Challenges
1. In the patent extract, what two purposes does the multi-chips module package's interconnection substrate serve?
2. From the patent extract, output word for word the passage that begins at the words "19. The multi-chips" and stops after the words "the main substrate.".

19. The multi-chips module package of claim 18, further comprising
an encapsulation covering the first chip, the second chip, and the
upper surface of the main substrate.
20. The multi-chips module package of claim 18, wherein the
interconnection substrate is a die-substrate.
21. The multi-chips module package of claim 20, wherein the
interconnection substrate is exposed out of the encapsulation.
Description
BACKGROUND OF THE INVENTION
[0001] 1. Field of Invention
[0002] This invention relates to a multi-chips module package. More
particularly, the present invention is related to a multi-chips
module package with an interconnection substrate therein for
reducing the thickness of the overall package and enhancing
electrical performance of the package.
[0003] 2. Related Art
[0004] As we know, in the semiconductor industries, the manufacture
of semiconductors mainly comprises the manufacture of wafers and
the assembly of integrated circuits devices. Therein, the
integrated circuits (ICs) devices are completely formed by the
processes of forming integrated circuits devices on the
semiconductor wafers, sawing the wafers into individual integrated
circuits devices, placing the individual integrated circuits
devices on the substrates, electrically connecting the integrated
circuits devices to the substrates respectively and encapsulating
the integrated circuits devices and substrates to form a plurality
of individual assembly packages. Due to the encapsulation covering
the integrated circuits devices, the integrated circuits devices
are able to be protected from the damp entering therein. In
addition, the individual assembly packages may further provide
external terminals for connecting to printed circuit board
(PCB).
[0005] However, recently, integrated circuits packaging technology
is becoming a limiting factor for the development in packaging
integrated circuits devices of higher performance. Semiconductor
package designers are struggling to keep pace with the increase in
pin count, size limitations, low profile, and other evolving
requirements for packaging and mounting integrated circuits.

Given data

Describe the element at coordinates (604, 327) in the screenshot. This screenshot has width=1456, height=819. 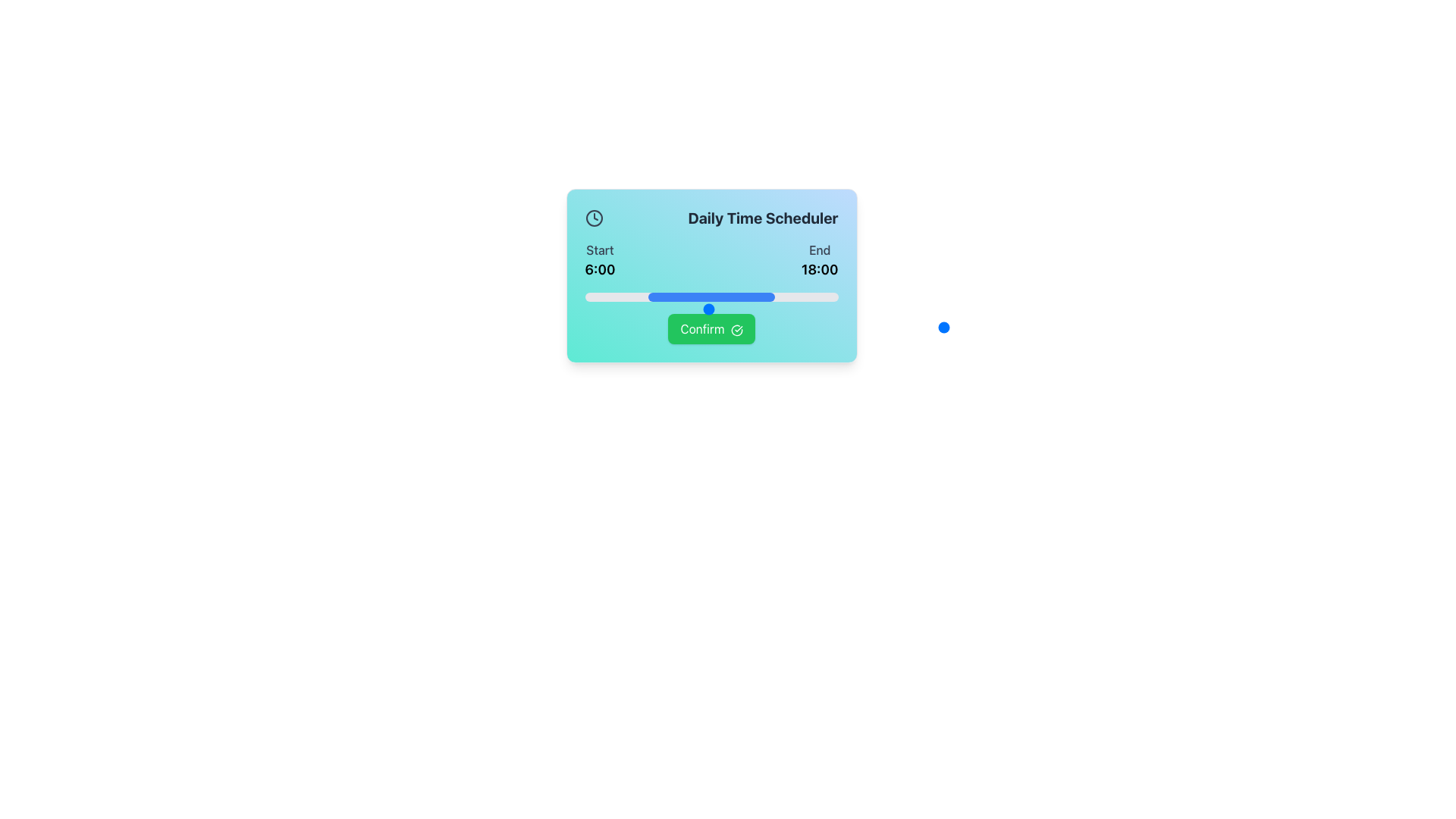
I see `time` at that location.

Answers per task
1. It reduces the thickness of the overall package and enhances the package's electrical performance.

2.
19. The multi-chips module package of claim 18, further comprising
an encapsulation covering the first chip, the second chip, and the
upper surface of the main substrate.